ACTIVITY:
From the data below, copy exactly the lines that lie between the one holding "Task: Click the Toolbox App title heading" and the one holding "Click the test", including both, and nothing more.
BEGIN
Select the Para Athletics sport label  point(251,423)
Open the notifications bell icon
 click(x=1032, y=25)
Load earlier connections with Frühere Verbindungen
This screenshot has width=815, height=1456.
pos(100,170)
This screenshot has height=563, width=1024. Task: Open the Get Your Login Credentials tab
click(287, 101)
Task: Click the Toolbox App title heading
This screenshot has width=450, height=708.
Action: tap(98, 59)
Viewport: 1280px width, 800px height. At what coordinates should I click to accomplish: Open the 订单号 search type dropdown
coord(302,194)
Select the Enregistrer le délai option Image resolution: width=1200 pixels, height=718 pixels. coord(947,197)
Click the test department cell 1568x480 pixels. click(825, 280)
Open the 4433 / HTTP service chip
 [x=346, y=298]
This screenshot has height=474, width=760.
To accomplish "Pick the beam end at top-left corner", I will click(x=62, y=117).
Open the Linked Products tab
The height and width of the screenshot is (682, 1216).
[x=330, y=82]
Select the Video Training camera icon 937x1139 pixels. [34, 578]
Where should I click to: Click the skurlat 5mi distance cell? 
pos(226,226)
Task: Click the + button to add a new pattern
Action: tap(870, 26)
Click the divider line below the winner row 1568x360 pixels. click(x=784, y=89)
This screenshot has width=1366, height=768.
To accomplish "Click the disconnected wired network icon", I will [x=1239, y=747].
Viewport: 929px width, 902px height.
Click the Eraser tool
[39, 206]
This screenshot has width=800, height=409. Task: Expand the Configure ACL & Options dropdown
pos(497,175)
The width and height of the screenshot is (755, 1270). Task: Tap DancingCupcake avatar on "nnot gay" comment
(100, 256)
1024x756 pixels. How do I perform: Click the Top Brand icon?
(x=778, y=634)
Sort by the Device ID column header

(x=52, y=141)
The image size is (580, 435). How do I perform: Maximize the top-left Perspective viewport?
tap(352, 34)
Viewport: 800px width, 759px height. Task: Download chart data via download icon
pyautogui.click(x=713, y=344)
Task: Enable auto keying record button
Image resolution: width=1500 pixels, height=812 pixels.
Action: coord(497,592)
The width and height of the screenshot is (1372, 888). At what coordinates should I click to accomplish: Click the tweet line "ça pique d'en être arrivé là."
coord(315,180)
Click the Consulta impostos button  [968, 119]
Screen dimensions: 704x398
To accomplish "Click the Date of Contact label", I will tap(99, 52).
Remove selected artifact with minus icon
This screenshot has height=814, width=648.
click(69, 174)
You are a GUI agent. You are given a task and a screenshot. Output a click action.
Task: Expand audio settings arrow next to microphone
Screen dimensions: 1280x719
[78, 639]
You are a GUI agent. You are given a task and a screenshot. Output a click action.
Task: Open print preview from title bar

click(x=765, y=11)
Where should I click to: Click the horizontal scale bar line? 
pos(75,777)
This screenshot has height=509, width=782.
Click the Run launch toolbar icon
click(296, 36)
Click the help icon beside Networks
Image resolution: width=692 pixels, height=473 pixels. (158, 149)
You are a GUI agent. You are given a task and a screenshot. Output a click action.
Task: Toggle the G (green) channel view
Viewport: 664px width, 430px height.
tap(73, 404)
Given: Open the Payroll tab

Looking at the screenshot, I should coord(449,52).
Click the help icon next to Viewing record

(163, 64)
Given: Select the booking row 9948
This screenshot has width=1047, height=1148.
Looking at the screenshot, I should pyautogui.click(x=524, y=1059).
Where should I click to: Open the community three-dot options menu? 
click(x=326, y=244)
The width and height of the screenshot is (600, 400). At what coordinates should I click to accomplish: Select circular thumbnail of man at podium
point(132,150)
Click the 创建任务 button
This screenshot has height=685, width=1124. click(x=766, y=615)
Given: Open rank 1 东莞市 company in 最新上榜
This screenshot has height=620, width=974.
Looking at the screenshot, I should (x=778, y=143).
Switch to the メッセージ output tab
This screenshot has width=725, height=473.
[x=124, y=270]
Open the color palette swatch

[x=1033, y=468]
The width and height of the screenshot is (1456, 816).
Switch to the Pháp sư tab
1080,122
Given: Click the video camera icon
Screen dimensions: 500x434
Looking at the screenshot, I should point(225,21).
END
TASK RESULT:
Task: Click the Toolbox App title heading
This screenshot has width=450, height=708.
Action: tap(98, 59)
Viewport: 1280px width, 800px height. At what coordinates should I click to accomplish: Open the 订单号 search type dropdown
coord(302,194)
Select the Enregistrer le délai option Image resolution: width=1200 pixels, height=718 pixels. coord(947,197)
Click the test department cell 1568x480 pixels. click(825, 280)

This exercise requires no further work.